An immigration issue around the country has been allowing undocumented students that have graduated from state high schools -- U.S. law requires states to educate the undocumented -- to enroll in state university and colleges paying the in-state rate. This is substantially cheaper than what is required of out-of-state students. The rationale is that the skills and talents of students educated by the state should not be squandered, but encouraged. The argument against is simply it's not fair to real American students. Forget that many of the students were brought here as children and that they are not eligible for student aid or loans from the federal government. Now the constitutionality of the state law is being challenged in the California State Supreme Court. A decision would impact thousands of students, perhaps making a college education unaffordable for them. The issue is controverted in many other states, so that an adverse decision could be a fatal blow to providing the benefit. (See LA Times article.)

Good-bye Smugglers Gulch

The historic Smuggler's Gulch lies just east of the Pacific Ocean between Tijuana, Mexico, and San Diego, California. Padre Junipero Serra is believed to have passed through it on his way to the San Diego Mission. But as its name suggests, the gulch has been made famous for other reasons -- usually to avoid Mexican or U.S. customs. First it was used to move cattle illegally across the border, then booze and cigars. By the 1980s it was undocumented migrants. The gulch also gained a reputation for preying on the migrants -- robbing , raping or murdering them or more benignly asking a toll for passage.

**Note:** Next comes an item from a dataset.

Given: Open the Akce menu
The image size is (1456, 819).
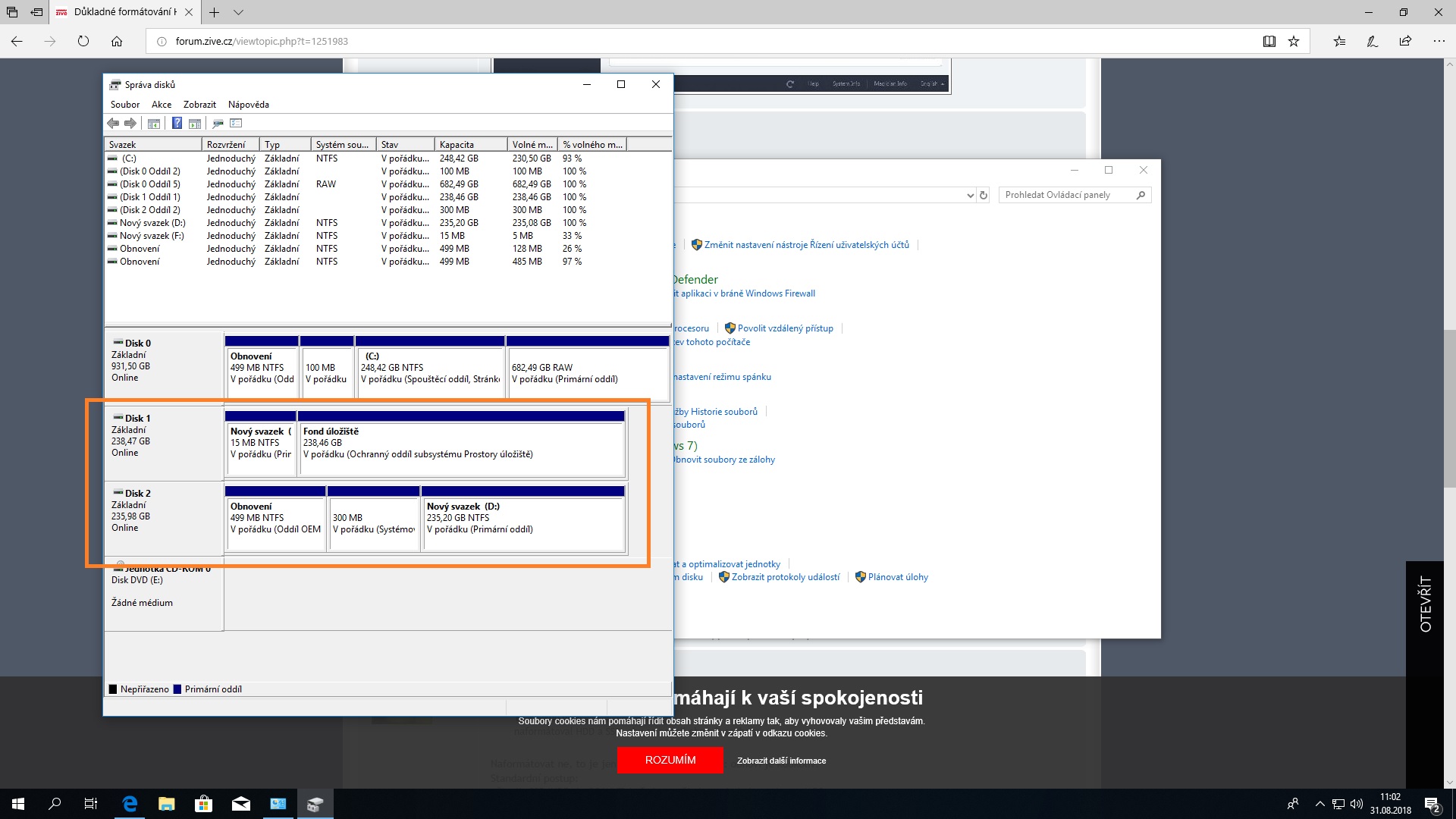Looking at the screenshot, I should (161, 105).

Plans have long been readied to fill the gulch, but conservationists and environmentalists has held up work by court order. Now those restraints have been lifted and work has begun. By May there will be no more Smuggler's Gulch, only a double fence. (See LA Times article.)

New Secretary of Labor

The choice of the new Secretary of Labor has pleased the New York Times . In an editorial it praised her long record as an advocate for the immigrants -- her parents being immigrants. But it noted also her strong support of workers' rights. The Times sees this as important for immigration reform. A path to citizenship is not the only immigration issue. There also is the issue of exploiting a fearful immigrant workforce by unscrupulous employers. The Kosher meatpacking firm in Postville, Ia, is now in trouble more because of its unfair and exploitative practices towards workers than for its immigration violations.